• **Given text**:
No party in this case disputes that (1) the low levels of achievement can be raised substantially, (2) the achievement gap between black and white students can be reduced to meet the court-ordered goal, (3) the educational reforms mandated by the court-approved transition plan are practicable to implement, or that (4) if implemented, those reforms will over time result in substantial, if not complete, attainment of the student achievement gains needed for the KCMSD to attain unitary status.
Similarly, there is no evidence in the record that the KCMSD has substantially met its court-ordered obligations with respect to the capital improvement, transportation, budget, and other goals set forth in the March 27, 1997 order. Although the KCMSD has made significant progress toward meeting all of those goals except the critical student achievement goal, there is no evidence in the record that those goals have actually been met or that the KCMSD has attempted all practicable means to achieve them.
Nonetheless, this Court on November 17, 1999, sua sponte, dismissed this school desegregation case. Jenkins, 1999 WL 1124585 at *24. The case was dismissed with no prior notice to the parties, without an opportunity for the parties to offer evidence or make arguments on the issues, and without facts of record to support findings of fact made by the Court.
IV. A Stay Should Issue
This Court should issue a stay pending appeal and restore the status quo ante to the conditions governing the remedial and monitoring activities of the parties as they existed just before the Order of November 17, 1999 was entered.
a. The Plaintiffs Will Likely Succeed on Appeal
In its Order of November 17, 1999, this Court made a number of fact findings without benefit of formal evidence, without a hearing, and without entertaining the arguments of the parties. This failure to hold a hearing will likely be reversed on appeal. Further, the fact findings made by the Court will not stand the scrutiny of trial on remand because the KCMSD has not yet attained unitary status. For these reasons, the plaintiffs are likely to succeed on the merits and this Court should stay the effect of its dismissal of this case pending appeal.

• **Supplied data**:
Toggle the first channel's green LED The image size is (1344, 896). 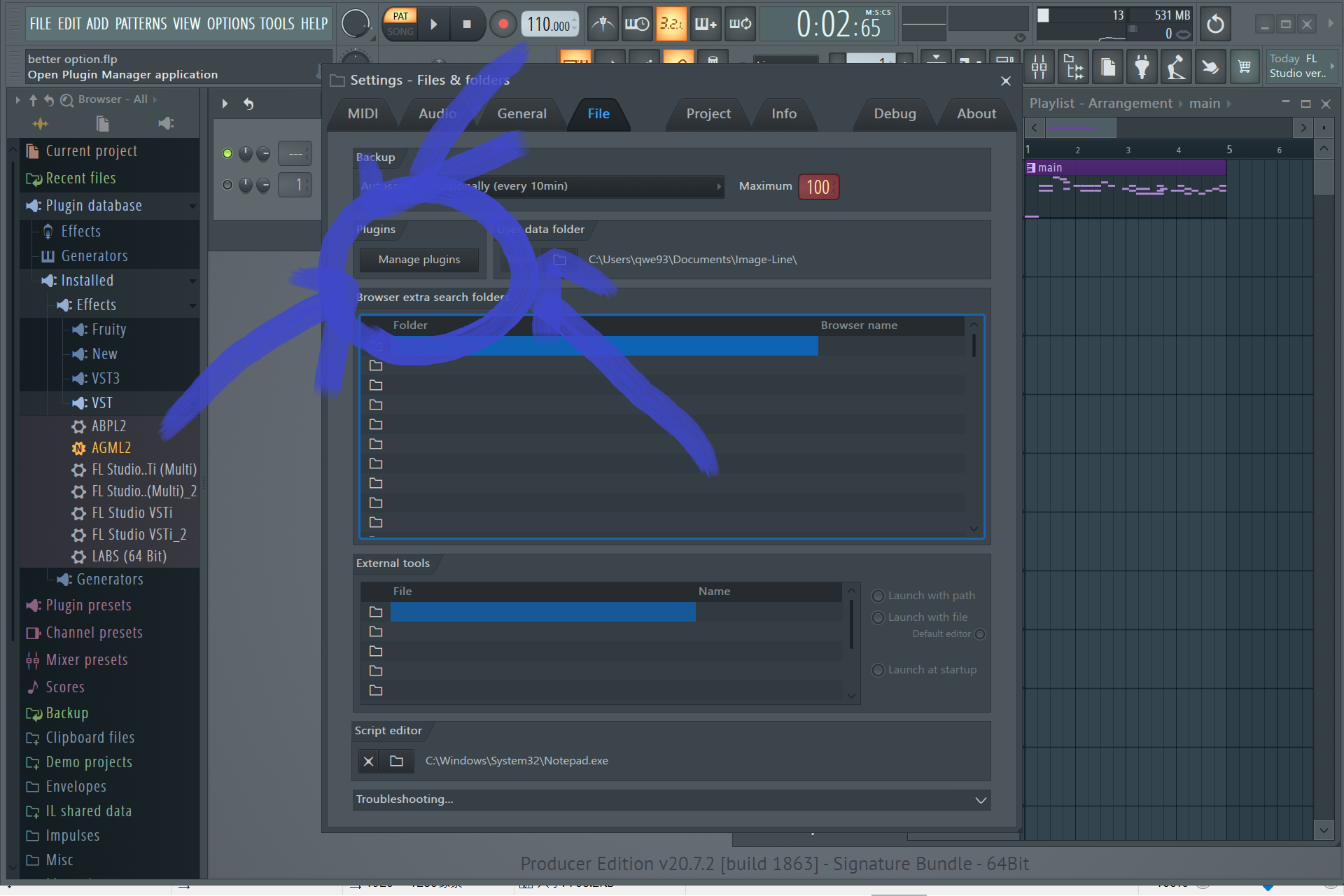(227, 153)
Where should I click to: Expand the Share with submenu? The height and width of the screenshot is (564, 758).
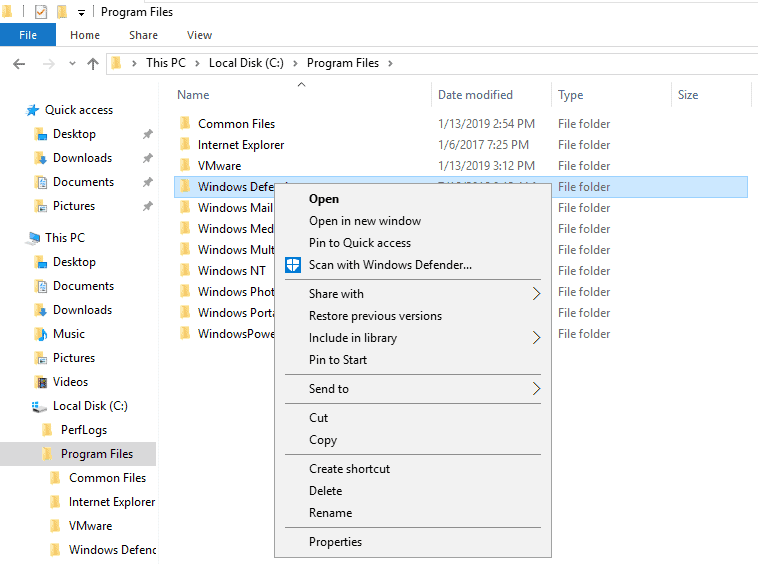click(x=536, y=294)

* * *

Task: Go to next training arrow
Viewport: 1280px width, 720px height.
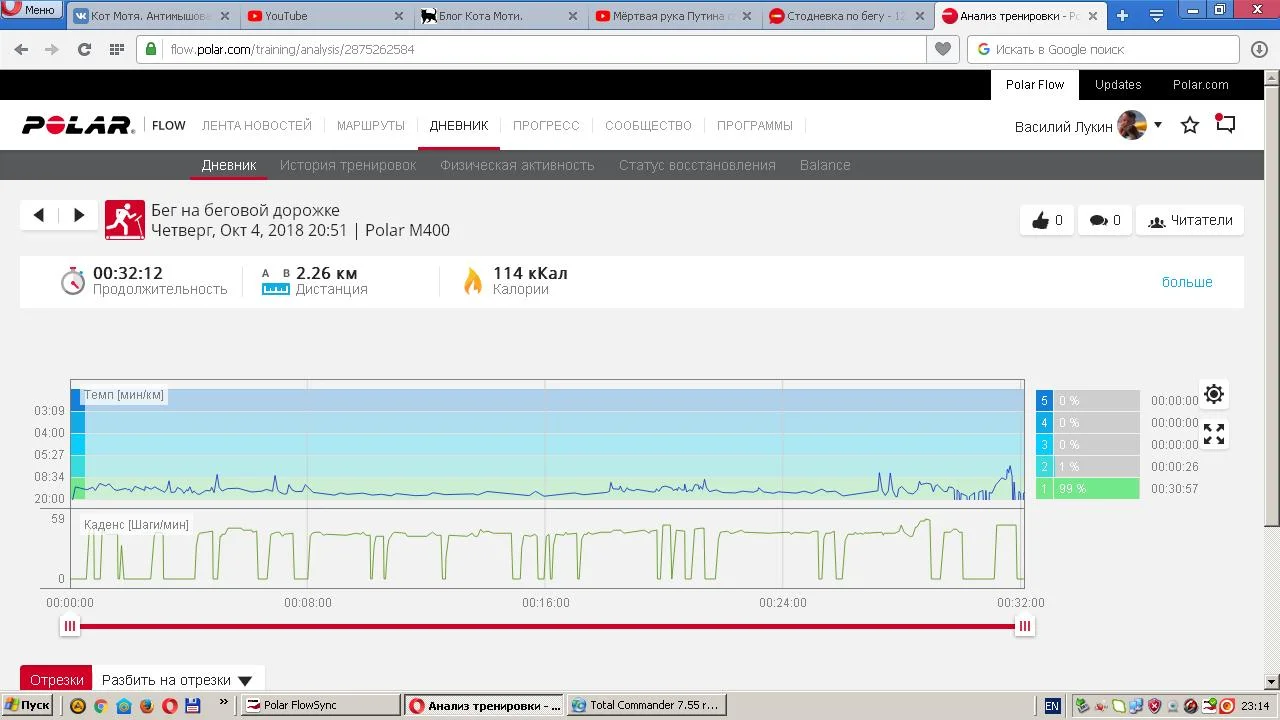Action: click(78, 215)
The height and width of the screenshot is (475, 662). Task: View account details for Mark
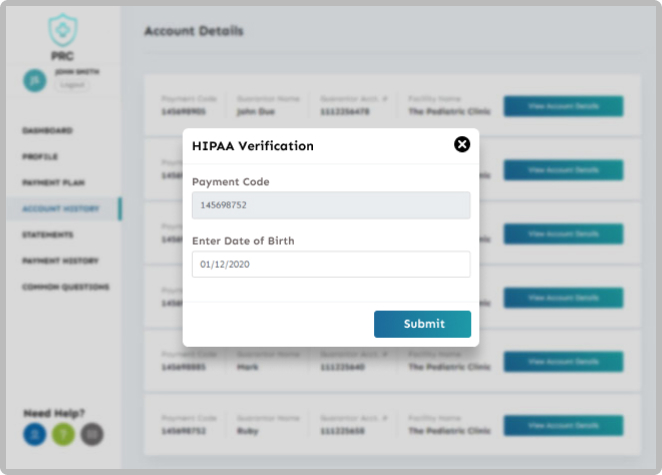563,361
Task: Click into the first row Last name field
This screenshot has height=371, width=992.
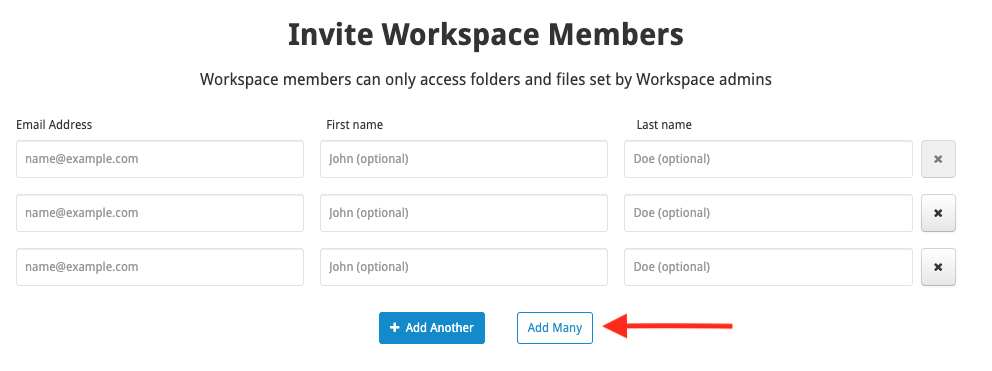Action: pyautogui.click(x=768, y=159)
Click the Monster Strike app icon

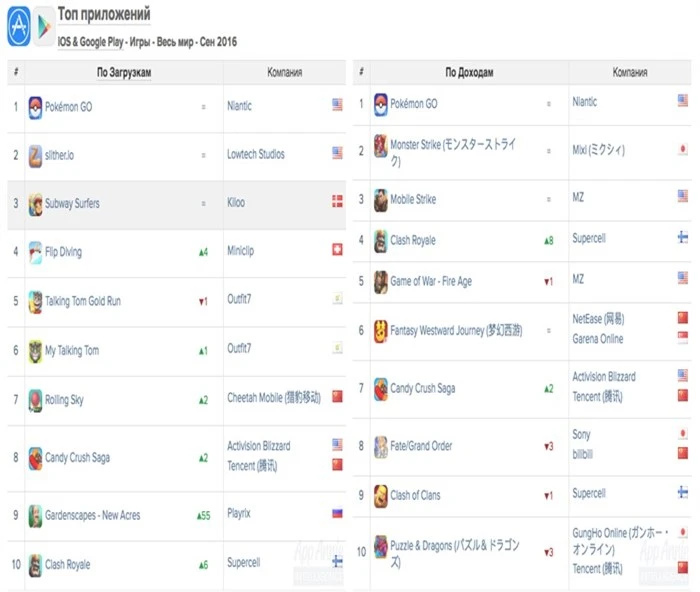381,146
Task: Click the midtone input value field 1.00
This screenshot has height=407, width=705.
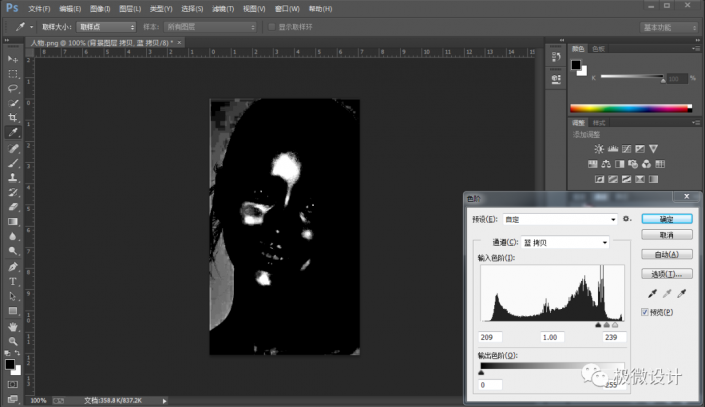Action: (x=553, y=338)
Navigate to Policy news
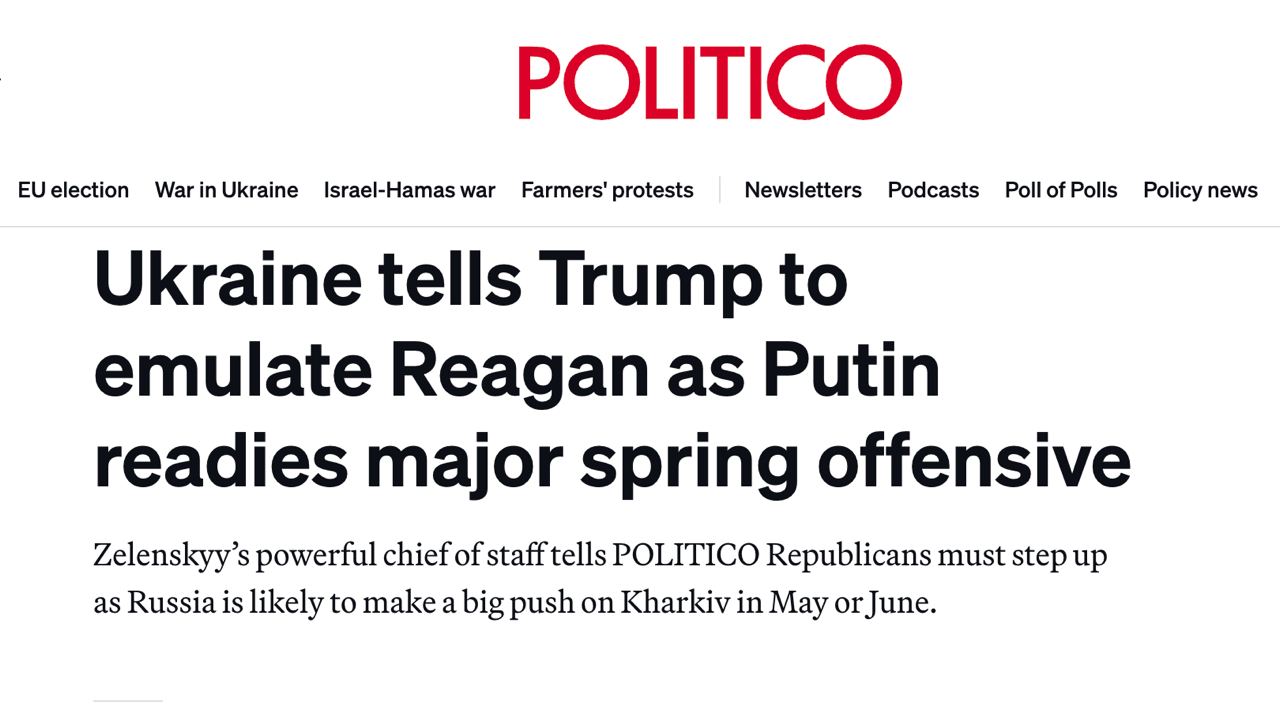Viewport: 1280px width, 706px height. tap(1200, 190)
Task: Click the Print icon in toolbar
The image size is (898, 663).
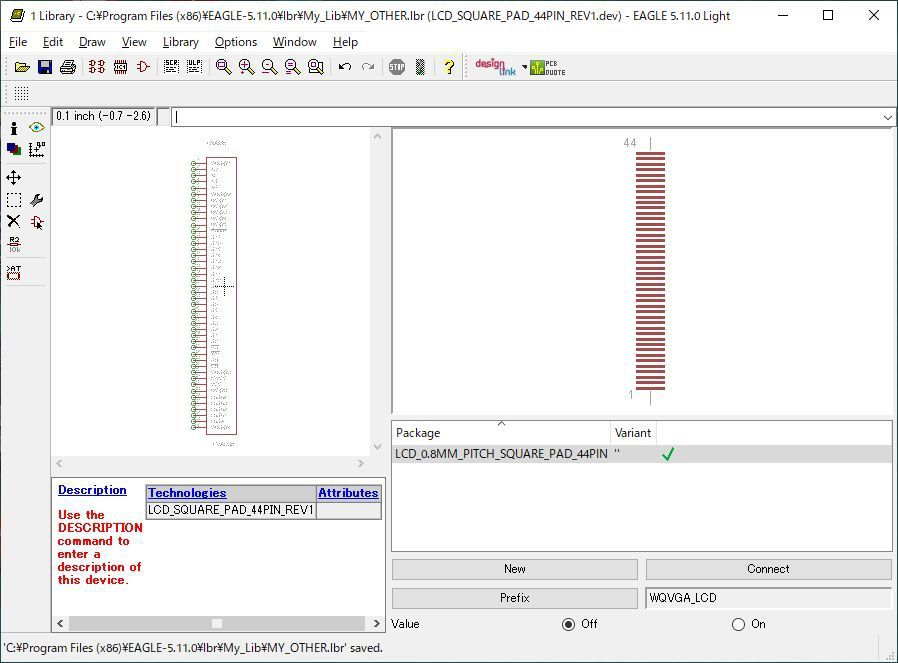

...

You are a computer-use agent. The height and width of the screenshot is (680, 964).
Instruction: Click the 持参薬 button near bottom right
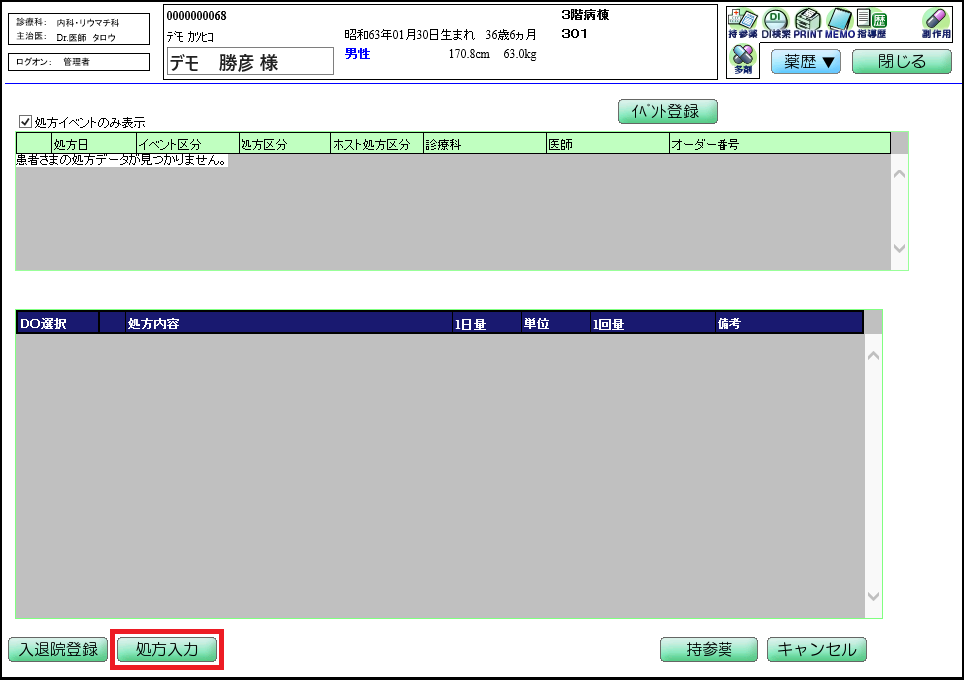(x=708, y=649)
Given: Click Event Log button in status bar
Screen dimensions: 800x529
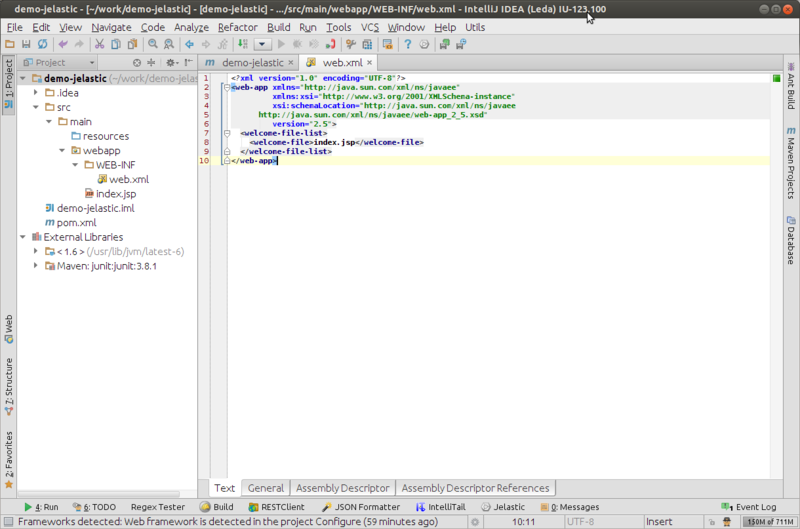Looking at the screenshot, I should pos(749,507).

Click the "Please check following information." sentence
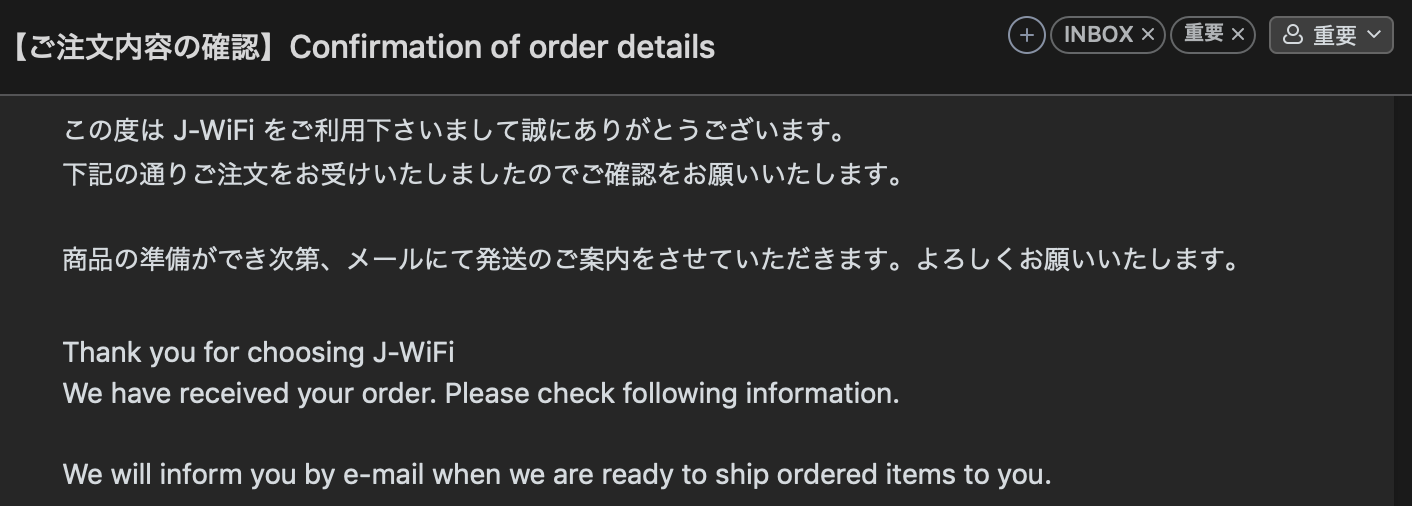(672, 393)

• **Parts of the exercise**:
• A. In the desegregation brief, why do the plaintiffs say they are likely to succeed on appeal? Answer in one to three sentences.
• B. Pick up the desegregation brief after its last sentence and continue it.

• **Task results**:
• A. The Court made fact findings in its November 17, 1999 Order without formal evidence, without a hearing, and without hearing the parties' arguments, and the brief says this failure to hold a hearing will likely be reversed on appeal. It adds that those findings will not survive trial on remand because the KCMSD has not yet attained unitary status.

• B.
This Court made several fact findings critical to the issues in this case. It found that the "KCMSD has made significant progress toward eliminating the academic achievement gap and is on track to continue its progress." Jenkins, 1999 WL 1124585 at *23. There is no evidence of that progress before the Court. The "performance gap" issue is to be measured by standardized test scores. Jenkins, 959 F.Supp. at 1165. No test scores for years subsequent to 1997 have been offered into evidence and no recent scores have even been disaggregated by race. On information and belief, such standardized test scores as exist show no significant progress toward closing the gap and, contrary to the Court's finding, show some widening of that gap in some grades.
The Court also found that the "KCMSD has eliminated the vestiges of prior segregation to the extent practicable." Jenkins, 1999 WL 1124585 at *23. This critical finding of fact was also made without benefit of formal evidence while the facts known to the parties are just the contrary. The vestiges of prior segregation included "inferior education". Jenkins v. State of Missouri, 593 F.Supp. 1485, 1492 (W.D. Mo. 1984). The goal for eliminating that vestige was narrowed after the Supreme Court noted that the KCMSD deserved a "rather precise statement of [its] obligations" under the remedial provisions of a desegregation order. Jenkins v. State of Missouri, 515 U.S. 70, 101 (1995) (Jenkins III). The academic achievement goal was then focused upon closing the academic performance gap between black and white students by an amount specifically determined by the Court to be the lingering effect of prior segregation. Jenkins, 959 F.Supp. at 1165. The narrowing and focusing of this educational objective was not appealed and has become the law of the case.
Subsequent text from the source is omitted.